In the aviation industry, Standard Operating Procedures (SOPs) have existed for many years to minimize the chances of human error causing fatal errors. In dentistry, we are starting to adopt SOPs, for example, when carrying out procedures such as extractions, implant placements and surgical procedures. With the COVID-19 pandemic, SOPs were created for all facets of dentistry and they do work to a certain degree to reduce operational risks. However, unlike the aviation industry, healthcare cannot be run in the same manner owing to the variability and reduced predictability compared to aeroplanes and air traffic controllers. Dentistry has the added dimension of dealing with patients who present with their own values, beliefs and HFs that must be respected when providing healthcare. Therefore, while SOPs have some value in reducing the chances of errors in dentistry, for example by reminding clinicians to check an immediate denture has the correct tooth replacement before carrying out the extraction, the addition of SOP paperwork as a tick box exercise has limited added value and may in fact create additional sources of stress, time pressures and fatigue to already busy clinicians. Instead of completing more paperwork, time may be better spent communicating more effectively with patients and nurses prior to commencing irreversible procedures to improve informed consent, ensure procedures are carried out as intended and give clinicians adequate time to complete treatment.
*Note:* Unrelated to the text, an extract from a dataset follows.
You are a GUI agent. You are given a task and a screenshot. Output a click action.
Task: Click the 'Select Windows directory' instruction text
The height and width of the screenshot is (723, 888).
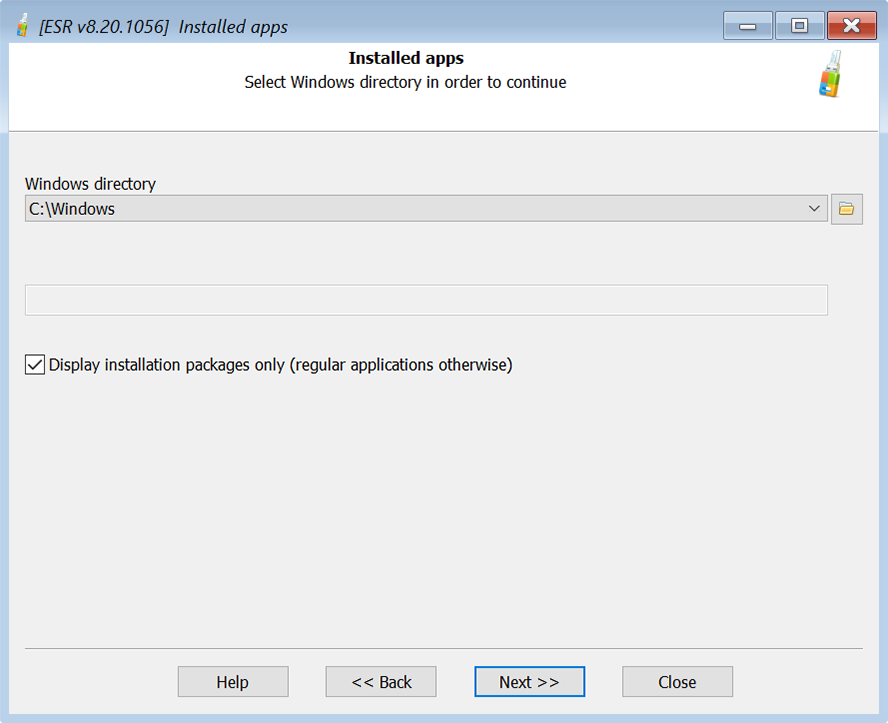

Why are human factors important?

Readers will be aware of the Mid Staffordshire Hospital scandal between 2005 and 2009 that led to the publication of the Francis Report in 2013.6 The hospital was found to have a fundamental flaw in the way that concerns were raised, and that there was a lack of openness, transparency and candour. Since then, there has been a greater focus in all areas of the NHS to promote the ethos that all staff, irrespective of their job role, have the freedom to speak up when there is a concern. Following the Mid Staffordshire inquiry, the National Quality Board (NQB) set up a concordat of multiple national organizations that are responsible for ensuring quality within the NHS, along with patient representatives and experts, with the principle aim of ensuring that the NHS does the right treatment for the right patient at the right time.2

Across the NHS, it is quoted that one in every 10 patients is harmed, which means that 90% of the time, we get things right.7 However, the dental profession rarely studies how and why things go right. It is the understanding of this 90% of things we get right that will help us to minimize harm. Unfortunately, just as dentistry is about treating existing dental disease and not about promoting oral health, we spend the majority of time investigating when things go wrong and not investigating when things go right to understand how we can replicate those circumstances. It is not a coincidence that dentists have a better working day when they are working with an experienced, competent and confident dental nurse compared to an inexperienced nurse. This relationship is fundamental in outcomes of patient care, yet it is not something routinely discussed or researched.

Conclusion

In summary, understanding HFs is important because it works on the premise that by understanding human limitations, the chances of causing an error can be minimized in healthcare, and that a cultural change can occur by learning from mistakes, putting systems in place to mitigate against repeating mistakes. Historically, the NHS has tended to adopt a blame culture when things go wrong. This has led staff to often feel ashamed to raise issues or concerns, preventing growth and learning from mistakes. By openly discussing mistakes and human factors, our profession can use these errors as opportunities for individual personal growth and growth among the dental profession for the best interests of ourselves, our patients and our profession overall.